Utility of liquid biopsies to assess circulating tumor DNA in patients with lung adenocarcinoma.

Tumor Biology
Session Type and Session Title: 
This abstract will not be presented at the 2016 ASCO Annual Meeting but has been published in conjunction with the meeting.
Abstract Number: 


J Clin Oncol 34, 2016 (suppl; abstr e23097)
Maria Clemence Schwaederle, Sandip Pravin Patel, Hatim Husain, Megumi Ikeda, Richard Burnham Lanman, Kimberly C. Banks, AmirAli Talasaz, Lyudmila Bazhenova, Razelle Kurzrock; Center for Personalized Cancer Therapy, UCSD Moores Cancer Center, La Jolla, CA; Center for Personalized Cancer Therapy and Division of Hematology and Oncology, UCSD Moores Cancer Center, La Jolla, CA; Guardant Health, Inc., Redwood City, CA; University of California, San Diego, La Jolla, CA

Abstract Disclosures


Background: Liquid biopsies were used to assess genomic alterations in plasma circulating tumor DNA (ctDNA) from patients with non-small cell lung adenocarcinoma (NSCLC), and therapeutic outcomes analyzed. Methods: ctDNA testing (digital next-generation sequencing (NGS)) was performed in 88 patients with advanced NSCLC; (54 or 68 gene panel; 40 and 48 patients, respectively (Guardant Health, Inc. (Guardant360 test))) (Clinical Laboratory Improvement Amendment (CLIA) laboratory). Fifty-five patients (62.5%) also had some tissue molecular testing, 37 of whom had a consistent tissue NGS panel ( ≥ 182-genes). Results: Eighty-two percent of patients (72/88) had ≥ 1 ctDNA alteration(s) (median = 2 alterations), most frequently TP53 (44.3% of patients), EGFR (27.3%), MET (14.8%), KRAS (13.6%), and ALK (6.8%). Retrospective analysis showed that 25 of 88 patients (28.4%) had received a therapy matching at least one ctDNA alteration(s) (most frequently an inhibitor of EGFR (N = 18), ALK, BRAF, other).

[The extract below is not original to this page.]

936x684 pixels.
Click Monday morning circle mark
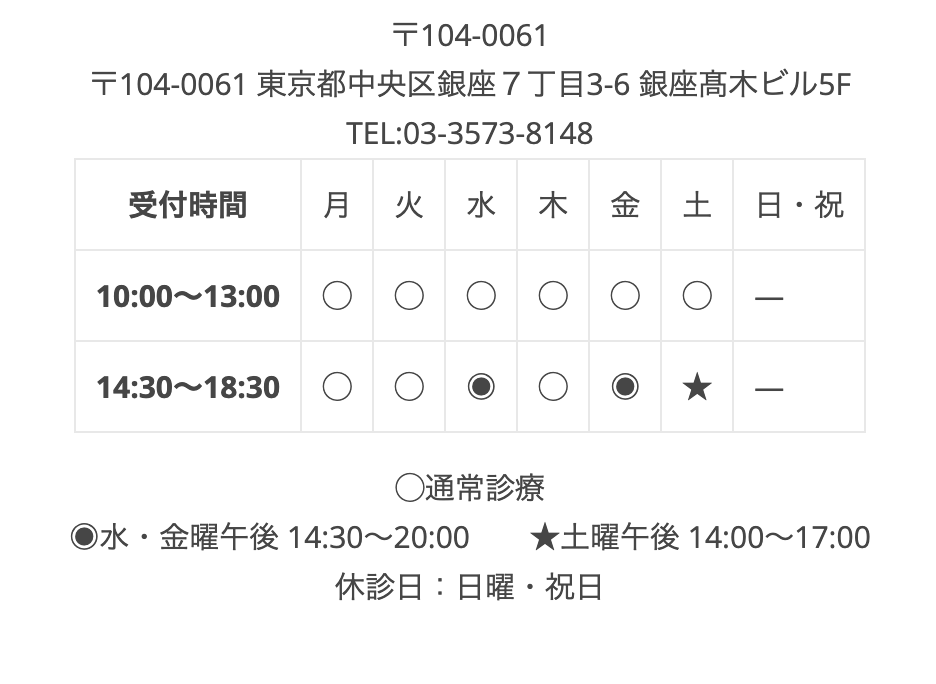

Sixty-five percent of evaluable (N = 5 patients, too early) matched patients (N = 13/20) achieved stable disease (SD) ≥ 6 months or partial response (PR). The median progression-free survival for the 25 matched patients was 13.9 months. For the 37 patients who had both the tissue NGS panel and the ctDNA test (median 1.3 months (range, 0.1 to 20.9) between tissue biopsy and blood draw), the concordance rate for EGFR ctDNA alterations with tissue NGS was 70.3% (k = 0.361), with higher concordance when time interval between tissue and blood tests was ≤ 1.3 months. When we only considered patients in whom ctDNA confirmed present (N = 27), the EGFR concordance was 77.8% (k = 0.526). Fifty-one patients (58%) did not have the tissue NGS test performed, including 33 (37.5%) who had no other tissue molecular testing, usually because of inadequate tissue or potential morbidity for repeat biopsy. Conclusions: ctDNA frequently revealed genomic alterations in NSCLC adenocarcinoma, including in difficult-to-biopsy patients. Patients who received cognate therapies demonstrated a high rate of SD ≥ 6months/PR, suggesting clinical utility.